Recently, I passed the obnoxiously lit up Buddha statue in Hyderabad. It reminded me of a somewhat similarly lit, with a little more class perhaps, Eiffel Tower. Though frankly, the two have little in common barring the lights of course.

Writing about Paris, though, is far from easy. Adjectives don’t describe it well enough. Descriptions seem to not do justice to its remarkable spirit. I find myself failing to accurately portray the effect this city had on me. So, instead I have been wandering in and out of my Paris memories. The experience itself was less body and more soul. There is no less cliche way for me to put it.

The memories are varied.

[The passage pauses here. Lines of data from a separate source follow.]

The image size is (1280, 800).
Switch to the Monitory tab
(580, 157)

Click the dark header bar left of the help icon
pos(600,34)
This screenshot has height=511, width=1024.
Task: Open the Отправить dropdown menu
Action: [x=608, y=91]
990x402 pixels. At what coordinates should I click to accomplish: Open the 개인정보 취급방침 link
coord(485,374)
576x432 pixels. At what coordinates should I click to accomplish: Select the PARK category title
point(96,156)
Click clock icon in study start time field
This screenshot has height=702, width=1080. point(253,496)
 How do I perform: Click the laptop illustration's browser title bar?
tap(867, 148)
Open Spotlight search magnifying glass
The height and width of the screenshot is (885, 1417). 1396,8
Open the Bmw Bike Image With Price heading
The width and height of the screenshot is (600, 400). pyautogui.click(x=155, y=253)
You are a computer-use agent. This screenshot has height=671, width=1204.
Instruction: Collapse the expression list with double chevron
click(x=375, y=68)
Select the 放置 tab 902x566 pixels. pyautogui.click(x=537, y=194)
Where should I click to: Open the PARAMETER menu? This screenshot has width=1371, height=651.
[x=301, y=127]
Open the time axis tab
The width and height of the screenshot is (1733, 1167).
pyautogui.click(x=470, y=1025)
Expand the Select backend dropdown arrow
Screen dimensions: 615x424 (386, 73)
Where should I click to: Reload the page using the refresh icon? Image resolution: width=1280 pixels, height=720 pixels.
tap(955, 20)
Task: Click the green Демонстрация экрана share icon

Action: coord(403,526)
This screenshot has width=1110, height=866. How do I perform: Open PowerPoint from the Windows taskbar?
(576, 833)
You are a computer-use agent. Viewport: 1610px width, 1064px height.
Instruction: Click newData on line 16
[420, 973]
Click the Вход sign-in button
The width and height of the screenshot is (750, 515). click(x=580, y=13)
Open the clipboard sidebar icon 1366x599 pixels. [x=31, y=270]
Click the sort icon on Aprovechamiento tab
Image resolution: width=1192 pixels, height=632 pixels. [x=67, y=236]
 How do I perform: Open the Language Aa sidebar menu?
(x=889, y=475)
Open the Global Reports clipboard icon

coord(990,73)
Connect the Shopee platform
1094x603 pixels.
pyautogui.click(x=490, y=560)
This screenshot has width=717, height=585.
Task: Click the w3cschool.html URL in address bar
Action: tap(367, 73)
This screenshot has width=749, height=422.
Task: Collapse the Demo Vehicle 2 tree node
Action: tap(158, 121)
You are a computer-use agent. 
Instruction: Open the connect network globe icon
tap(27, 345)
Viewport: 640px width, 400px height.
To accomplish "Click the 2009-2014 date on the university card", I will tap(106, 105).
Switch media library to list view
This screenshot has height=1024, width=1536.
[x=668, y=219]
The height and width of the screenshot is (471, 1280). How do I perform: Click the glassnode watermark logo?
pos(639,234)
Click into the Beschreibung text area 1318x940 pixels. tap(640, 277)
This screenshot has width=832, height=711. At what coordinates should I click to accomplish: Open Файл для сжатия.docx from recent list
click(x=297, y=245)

Some are of the ancient street lamps on the streets with a fountain or a sculpture at every junction. Some memories are of the vast public spaces to sit down and read a book. Others are of the one too many quaint coffee shops sprinkled in every arrondissement. Often, I think of the Pont des Arts with the thousands of love locks or fondly in my memory, the bridge of love. Sometimes I remember how grand and magnificent the Lourve looked at night. I get lost in images of how the city lit up subtly at night (of course, not the Eiffel Tower with its lighthouse lights). I remember how warmth spread through my body as we entered an unique bar right next to the circus. I visited the city in the winter and everything indoors was heated! But importantly, the feeling of walking around breathless and in awe of the beauty and charm of Paris. I had wondered many times before if people had exaggerated when talking or writing about Paris. After having walked in the city for a mere few days, I felt unsatisfied and a little disappointed at my departure. I vowed to return to Paris someday and stay for a while. To breathe the air, to wander aimlessly, to write in one of those coffee shops, to feel the romance, to know the unknown places to eat, to perhaps even learn about fashion, to get accustomed to the Parisien way of life, to revisit Shakespeare and Company, to see every room in the Louvre, to not feel like an outsider in that city.